New Jumbo Conforming Loan Limits: Rules and Pricing Highlights

In my last post New FHA & Conforming Loan Limits Announced, frequent Lending Clarity commenter and knowledgeable industry professional Catherine Coy provides a link to Fannie Mae’s guidelines and pricing policies.

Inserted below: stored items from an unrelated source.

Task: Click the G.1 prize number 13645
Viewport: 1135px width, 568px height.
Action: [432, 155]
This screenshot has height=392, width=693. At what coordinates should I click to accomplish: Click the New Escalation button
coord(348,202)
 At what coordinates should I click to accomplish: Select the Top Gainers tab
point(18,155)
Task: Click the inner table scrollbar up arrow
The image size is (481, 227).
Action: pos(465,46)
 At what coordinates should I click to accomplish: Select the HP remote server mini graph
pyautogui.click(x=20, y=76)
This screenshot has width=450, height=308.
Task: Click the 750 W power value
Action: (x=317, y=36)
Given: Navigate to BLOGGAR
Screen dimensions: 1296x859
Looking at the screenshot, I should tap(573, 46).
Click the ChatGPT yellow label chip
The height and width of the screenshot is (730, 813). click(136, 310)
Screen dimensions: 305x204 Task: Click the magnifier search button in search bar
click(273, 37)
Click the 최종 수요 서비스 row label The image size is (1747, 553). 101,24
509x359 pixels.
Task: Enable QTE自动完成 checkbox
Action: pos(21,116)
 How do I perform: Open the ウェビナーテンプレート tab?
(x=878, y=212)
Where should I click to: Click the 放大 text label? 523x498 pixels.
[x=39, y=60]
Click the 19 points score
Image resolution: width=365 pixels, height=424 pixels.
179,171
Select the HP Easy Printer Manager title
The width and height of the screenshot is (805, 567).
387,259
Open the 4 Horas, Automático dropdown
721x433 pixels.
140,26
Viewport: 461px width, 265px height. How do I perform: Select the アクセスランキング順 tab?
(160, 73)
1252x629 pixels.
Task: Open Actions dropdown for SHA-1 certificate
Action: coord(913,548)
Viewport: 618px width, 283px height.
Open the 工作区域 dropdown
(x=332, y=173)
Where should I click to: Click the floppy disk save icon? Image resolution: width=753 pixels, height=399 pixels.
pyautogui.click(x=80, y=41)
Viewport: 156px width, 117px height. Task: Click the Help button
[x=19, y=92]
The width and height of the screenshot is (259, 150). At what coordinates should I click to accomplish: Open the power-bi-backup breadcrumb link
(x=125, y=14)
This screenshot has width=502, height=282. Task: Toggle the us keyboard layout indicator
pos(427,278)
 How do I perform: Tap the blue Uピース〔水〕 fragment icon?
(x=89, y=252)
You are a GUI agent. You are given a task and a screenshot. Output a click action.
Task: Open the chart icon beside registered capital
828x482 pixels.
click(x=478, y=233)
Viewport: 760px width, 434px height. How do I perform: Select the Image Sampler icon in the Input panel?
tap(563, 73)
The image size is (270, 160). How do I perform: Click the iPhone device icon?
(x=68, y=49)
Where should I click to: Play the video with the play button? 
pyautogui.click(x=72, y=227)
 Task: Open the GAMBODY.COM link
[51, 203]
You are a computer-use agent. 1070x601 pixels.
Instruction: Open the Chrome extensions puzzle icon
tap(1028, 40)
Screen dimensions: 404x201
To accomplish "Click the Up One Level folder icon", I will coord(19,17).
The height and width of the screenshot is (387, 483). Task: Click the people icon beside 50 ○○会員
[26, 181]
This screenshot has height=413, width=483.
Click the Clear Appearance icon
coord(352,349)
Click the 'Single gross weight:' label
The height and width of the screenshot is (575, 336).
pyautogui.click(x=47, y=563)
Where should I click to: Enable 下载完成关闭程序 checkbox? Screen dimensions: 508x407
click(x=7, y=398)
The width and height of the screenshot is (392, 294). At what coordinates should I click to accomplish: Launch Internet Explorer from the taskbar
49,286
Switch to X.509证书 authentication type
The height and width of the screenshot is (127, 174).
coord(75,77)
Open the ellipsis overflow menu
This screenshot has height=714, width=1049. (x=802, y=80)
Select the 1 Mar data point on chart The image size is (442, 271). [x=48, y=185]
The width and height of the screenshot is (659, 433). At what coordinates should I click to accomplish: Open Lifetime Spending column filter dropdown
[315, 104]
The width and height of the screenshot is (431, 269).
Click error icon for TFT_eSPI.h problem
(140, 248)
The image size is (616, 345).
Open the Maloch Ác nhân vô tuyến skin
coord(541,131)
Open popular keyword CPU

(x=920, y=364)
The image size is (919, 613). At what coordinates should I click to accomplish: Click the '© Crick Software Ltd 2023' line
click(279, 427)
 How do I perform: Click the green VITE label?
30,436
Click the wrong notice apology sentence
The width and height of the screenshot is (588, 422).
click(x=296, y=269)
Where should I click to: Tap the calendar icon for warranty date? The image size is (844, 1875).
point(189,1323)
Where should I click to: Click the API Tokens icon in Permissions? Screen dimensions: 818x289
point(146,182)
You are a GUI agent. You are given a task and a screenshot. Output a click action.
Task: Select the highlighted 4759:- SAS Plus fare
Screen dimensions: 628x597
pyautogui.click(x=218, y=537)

A quick read of Fannie’s guidelines revealed some key points about the new conforming loans, or what Fannie calls Jumbo Conforming loans. This list is by no means comprehensive, so you’ll have to read it yourself to get all the details. These are just the ones that seemed particularly noteworthy to me:

Fannie Mae Jumbo Conforming Highlights

  • Fannie will start accepting delivery of 15 & 30 yr fixed-rate mortgage on April 1 and 5/1 ARMs on May 1. (Lenders will probably begin originating these immediately)
  • All new jumbo conforming loans must be manually underwritten.
  • No “Cash Out” refinances allowed
  • Fixed rate, 5/1 interest-only, and 5/1 fully amortized loans only
  • Minimum Fico 660
  • Max purchase LTV/CLTV for fixed is 90% (700 Fico required over 80%)
  • Max purchase LTV/CLTV for ARMs is 80%
  • Max rate & term refi LTV/CLTV is 75/95%
  • Max 2nd home and investment purchase LTV/CLTV is 60%.

Here’s the matrix…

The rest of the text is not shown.